Приближалось время производства. Мы крепко подружились. От розни прежних дней не осталось ничего. Жили дружно. Дружно работали. Отделенные офицеры напоминали изо дня в день:
– Господа, помните, какую вы взяли на себя ответственность. Не теряйте ни часа. Потом некогда будет. От ваших знаний будет зависеть жизнь и смерть сотен людей.
В мирное время учили, чтобы служить и, если нужно, воевать. Когда-нибудь… Может быть, никогда.
Мы учились, чтобы воевать немедленно. За смехом и шутками, за чертежами, репетициями, отданием и неотданием чести где-то, незримая и грозная, чувствовалась смерть. Об ней редко вспоминали, но думали, должно быть, все. Особенно по вечерам, во время переклички. Белый зал, георгиевские доски с золотыми надписями, горят хрустальные сияющие люстры, фельдфебель молодцевато выкрикивает: «Иванов-пятый… Иванов-шестой…»
На разные голоса – я… я… я… В белом зале нас сто восемьдесят человек, столько же в красном, Императорском – первая батарея. Половине семнадцать лет. И все отлично знаем, что через год многих из нас похоронят.
Может быть, оттого так быстро и подружились.
Первого ноября тысяча девятьсот пятнадцатого года в десять часов утра начальник Главного артиллерийского управления генерал Маниковский прочел нам Высочайший приказ о производстве в прапорщики. Вернулись по каморам – в последний раз строем. Переоделись в «походные мундиры». После молебна распрощались.
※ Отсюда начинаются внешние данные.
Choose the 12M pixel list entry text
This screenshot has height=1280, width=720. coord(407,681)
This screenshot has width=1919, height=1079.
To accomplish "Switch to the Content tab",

Многие навсегда. Одних убили враги, других – собственные солдаты.
Я довольно подробно изложил историю превращения моих ровесников-студентов в офицеров императорской армии. Повторяю, большинству из нас переход от мира к войне дался нелегко.
Прежде чем продолжать изложение событий восемнадцатого года, поскольку я их наблюдал и в них участвовал, я считал необходимым подвести итог тому, что пережил во время Великой войны и перед ней.
Чем дольше я пишу, тем сильнее чувствую связь между крестовыми походами Гражданской войны и той почвой, на которой они возникли.
Та атмосфера героизма, которая заставляла молодежь бросать все и идти под белое знамя, создалась не во время Гражданской войны. Ее корни в близком прошлом, в нашей национальной борьбе с Германией…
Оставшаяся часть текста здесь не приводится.